PwC predicts that box office revenue will continue to rely on a small number of big-budget studio “tentpole” and franchise movies, with the most successful accounting for a huge portion of overall receipts. It only takes one or two of these blockbusters to (say, Star Wars: The Last Jedi or, more recently, Black Panther) to keep revenue stable. [emphasis added]

“A slow summer and an autumn box office slump during 2017 had a marginal effect on overall profits once the end-of-year surge from The Last Jedi was factored in,” PwC notes.

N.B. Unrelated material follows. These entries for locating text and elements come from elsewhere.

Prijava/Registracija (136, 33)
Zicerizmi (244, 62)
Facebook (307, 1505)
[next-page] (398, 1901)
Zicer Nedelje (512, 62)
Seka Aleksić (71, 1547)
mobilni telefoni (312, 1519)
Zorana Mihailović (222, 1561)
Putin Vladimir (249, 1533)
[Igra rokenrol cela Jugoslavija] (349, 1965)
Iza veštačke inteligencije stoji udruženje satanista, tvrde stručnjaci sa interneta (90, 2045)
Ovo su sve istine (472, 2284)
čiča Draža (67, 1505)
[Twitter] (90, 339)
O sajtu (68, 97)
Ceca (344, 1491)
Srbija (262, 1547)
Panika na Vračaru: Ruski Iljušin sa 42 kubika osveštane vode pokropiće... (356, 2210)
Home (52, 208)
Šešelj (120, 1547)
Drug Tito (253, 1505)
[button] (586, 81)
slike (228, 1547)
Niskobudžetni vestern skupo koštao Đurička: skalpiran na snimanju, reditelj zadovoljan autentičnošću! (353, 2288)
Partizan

The market is becoming increasingly polarized, the firm notes, and admissions are falling.
“While there are more films grossing more than $1 billion worldwide (including four in 2017 alone), the failures are becoming more noticeable too,” PwC observes. Call it the Solo effect.

Global marketing costs for big event movies remain sizable — despite the savings of targeting advertising though social media platforms. PcW reports that budgets are estimated to be at least $150 million, and often double that. Even though studios are embracing non-traditional channels, with the second trailer for Star Wars: The Force Awakens attracting more than 30 million views, that hasn’t cut overall marketing costs.

“In a digital, multichannel environment, the audience is fragmented and harder (and more expensive) to reach,” PwC notes.


The possibility that the market is simply saturated didn't come up in the article at all.  What if first world nations are full of people who are just making too many movies and things are getting to the point where supply has exceeded demand? 

There's been some talk about how there's an education bubble in the last decade, there may also be a feature film bubble, too.  I think I saw an interview with Kirsten Dunst, no less, who said she'd transitioned to small screen work and that while there were more rigorous filming schedules she liked that the work was also more stable.  I think it was in The Guardian a few years back.